I've cut out the parts that I don't have a direct disagreement with. It was not to make your post seem less coherent.
You are however missing the point here. I'm not talking about videos that are recorded in 24 (or 30) FPS then "upscaled" to 60 fps, I'm talking about videos that are actually recorded at 60 fps and been at 60 fps all the way from the camera to your display. This is what looks really good.
The amount of "frames" you can process is not something that is limited by your eyes. This is dependent on the type of data you need to process as well as how good you are at processing visual data. This is a skill that can, to a certain extent, be trained. The most prime example is a Formula 1 driver, who typically can process many times more visual information per second than most people can. If you fed 15 frames per second to a F1 driver, I can assure you that this driver will be missing a *ton* of information that his (or her) brain was accustomed to having available for processing before.
Because eyes do not work in clean, separate frames, those faint visual changes that an extremely quick movement would give you can also be processed as visual data in your brain. These faint registrations that would not normally qualify as a "whole frame" can give you enough information for your brain to decide if further investigation of the object is worth doing. The eye can then "lock on" to the object for just enough time to properly identify it.

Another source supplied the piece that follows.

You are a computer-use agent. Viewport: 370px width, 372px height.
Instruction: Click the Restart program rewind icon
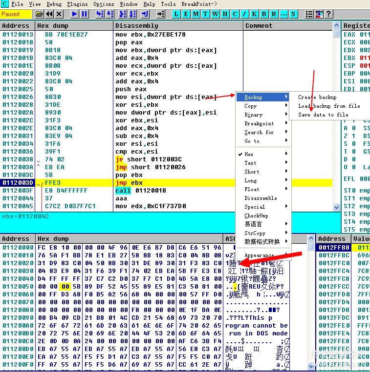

If this rapidly moving object was recorded with a 24fps camera, the entire object's movement would be just a blurred mess, and no amount of movement tracking done by your eyes would be able to stabilize it and get a clear image of what you're looking at. If it was captured with let's say something really crazy like 200 fps and displayed to you at that framerate, the same object would still have been a blurry mess as it was moving around, but your eyes could lock on to it and give you a clear image just like you would be able to do in real life, while everything that wasn't moving would become a blurry mess instead.
Your eyes do this all the time in real life. They stabilize everything that moves that you want to detect more accurately. Your eyes can't do this if you're watching a low-fps recording of the real world, where motion blur distorts the image data permanently.
Playing action games at high framerates lets you do the same thing. Of course, it is not as important to the actual gameplay of FF14, because it's relatively slow paced and inhibited by latency, but you can still notice a much smoother experience if you move the camera around fast, and if another character runs past you really close to your camera. At a low framerate, an object moving past you close to the camera would be harder for the eyes to track if the entire run-by was just a total of 10 frames(1
/3rd of a second at 30fps), rather than 40 (1/3 of a second at 120fps). The eyes (or rather, your brain) would have had a lot more information to detect speed and direction with, and therefore be able to more easily lock your eyes on to the moving object to stabilize it.
-edit-
changed values in examples to reflect more practical situations.
Also, don't worry. I know exactly which specifications to look for when I buy my visual equipment. As you might have noticed, I have a more than average interest in how these things work.